I've got a 1.8G HD file to upload and can't seem to find anything that will accommodate that for free.
I miss Google Video.
The key determining factor in how BIG a video is is the bitrate - which is the number of bits per second the file has to store the information of the video.
When you're watching online video, you're not watching the original video - you're watching, essentially, an approximation of the original event. The higher the bitrate, the more "room" the video has to store more information, so the more accurate the approximation.
This has nothing to do with resolution, except in two ways:
First, some codecs (the format of the video) do better at approximating video at lower bitrates. For a codec like "MPEG2" (which you find on DVDs), you need a higher bitrate than "H.264" to show an equivalent "quality" video.
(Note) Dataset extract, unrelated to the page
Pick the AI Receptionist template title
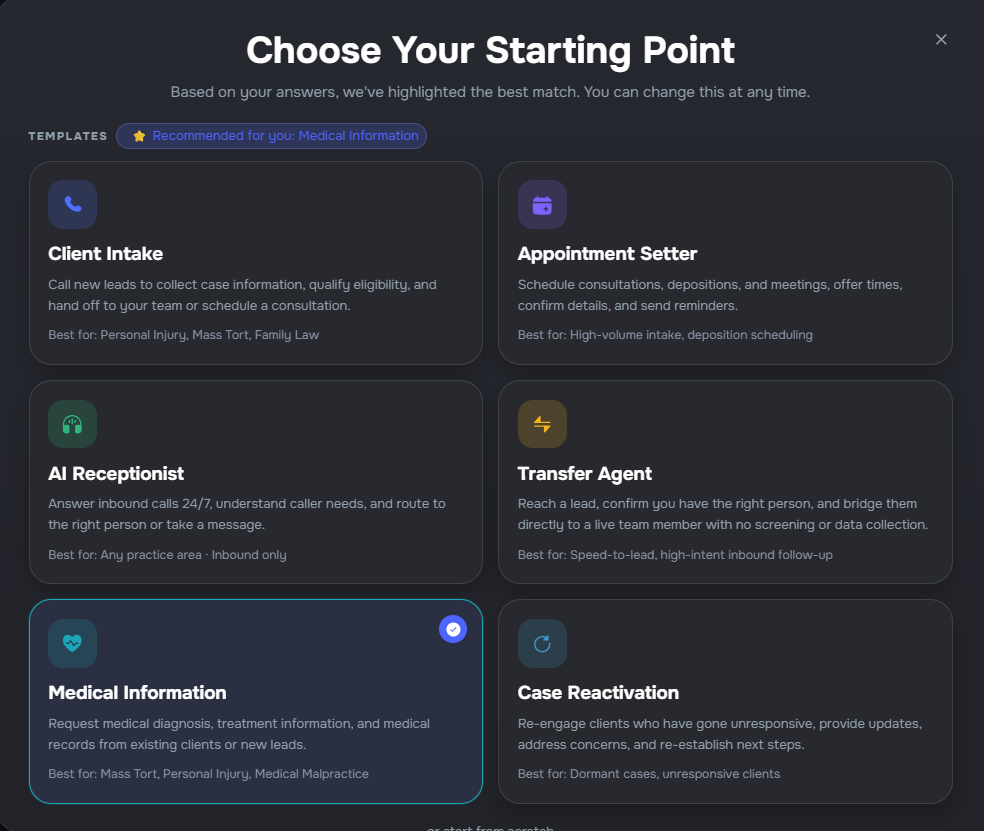The width and height of the screenshot is (984, 831). [x=116, y=473]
So a 10mbps MPEG2 file and a 5mbps H.264 file look roughly equivilant.
Additionally, the higher the resolution (size in pixels) of the video, the more bitrate you need just to get the video looking passibly good without distractions (called artifacts). 640x480 standard definition video looks really good at 1.5mbps, but 1280x720 high definition video doesn't look that good.
I find that generally, using the H.264 codec, you can have SD video at 768kbps, 720p video at 4mbps, and 1080p video at 8mbps before the artifacting becomes distracting and unpleasant.